Williams Students Urged to Seek Adventurous Lives
![]() College Council co-Presidents Michael S. Tcheyan and Elizabeth B. Brickley sing 'America.' Brickley was awarded the Grosvenor Cup. |
"I really believe a life lived best is a life focused on adventure," Colorado Sen. Mark E. Udall told seniors and faculty gathered in Chapin Hall for the annual convocation.
Udall, who also spent several terms representing Colorado in the U.S. House, was one of six Williams graduates awarded Bicentennial Medals on Saturday. The medals were established for the college's 200th anniversary to recognize outstanding alumni.
The mountainering Democrat spoke of his own fond memories of the Williams, from which he graduated in 1972, and how it was here he came to the love the mountains, a love that would send the son of former presidental candidate Sen. Mo Udall of Arizona to the rocky heights of Colorado.
A few years back, he'd brought his son, Jed, to the campus. His Rocky Mountain-raised son dismissed the Berkshire ranges as just hills. "I said to him, spend a winter here and you'll understand these are mountains," Udall told the laughing students.
At the foot of the Berkshire mountains, Udall found his altitude — a taste of the heights he might conquer; and his attitude — the direction in which to proceed. It would send him back west to spend 20 years with Outward Bound, half of those as executive director, then to follow his father's footsteps into politics. He entered the U.S. Senate last year as two of the men he considers role models vied for the White House.
Along the way, he found himself in difficult, frustrating and enlightening situations: Stuck on Mount McKinley with no food in 20-below temperatures ("the only way off the mountain was over the top"); three months preparing for a climb in Tibet but failing to reach the summit until a second attempt three years later; living in a Muslim nation and learning that its inhabitants had similar goals to pursue their dreams, raise their families, live in peace.

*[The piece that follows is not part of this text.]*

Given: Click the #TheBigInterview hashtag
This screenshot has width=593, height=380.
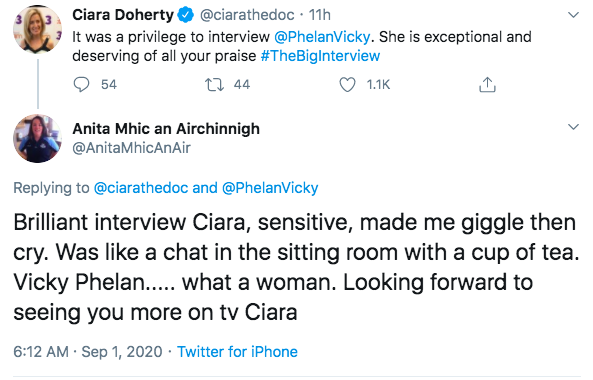Looking at the screenshot, I should click(320, 56).
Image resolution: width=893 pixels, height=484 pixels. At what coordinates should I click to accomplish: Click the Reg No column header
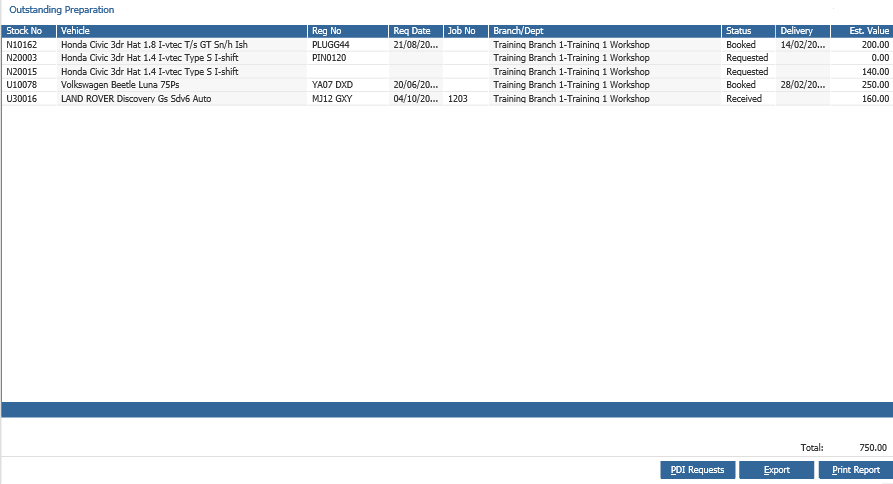coord(348,31)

![]() Bicentennial Medalists Mika Brzezinski, left, Judge Karen Ashby, Gary Fisketjon, John F. Raynolds III and Sen. Mark E. Udall. |
"Enlisting in the military or Teach for America or the Peace Corps is an adventure," he said. "When you're in an adventurous undertaking, you feel your heart quicken, you feel the self-doubt, you feel a sense of excitement — that's when you really feel alive."
Lead a rich life, Udall said, and don't be satisfied with just the traditional climb up Mount Greylock. Climb it on a moonlit night or on a winter day.
"When you climb down, you'll have the the right amount of attitude for this altitude."
The undergraduate members of Phi Betta Kappa were introduced and the Grosvenor Cup was presented to Elizabeth B. Brickley for her outstanding dedication to the Williams community. Brickley, a biology major, is a College Council co-president, a junior adviser and peer tutor, member of the crew and cross country teams, and several clubs and committees, including the presidential search committee
Seniors applaud Phi Beta Kappa inductees. |
The Bicentennial Medals were conferred on Udall, Denver Juvenile Court Judge Karen Ashby, class of 1979; MSNBC "Morning Joe's" Mika Brzezinski, class of 1989; Gary Fisketjon, class of 1976, editor and vice president at Alfred A. Knopf, and John F. Raynolds III, class of 1951, past leader of Outward Bound USA and a Navy frogman.
Interim President William G. Wagner said the presence of the medalists on the stage were a reminder that what they were doing at Williams now would shape and contribute to their future.
"We are bound together in a shared transgenerational experience of perpetual discovery, self-discovery and becoming," he said. "We are all outward bound together."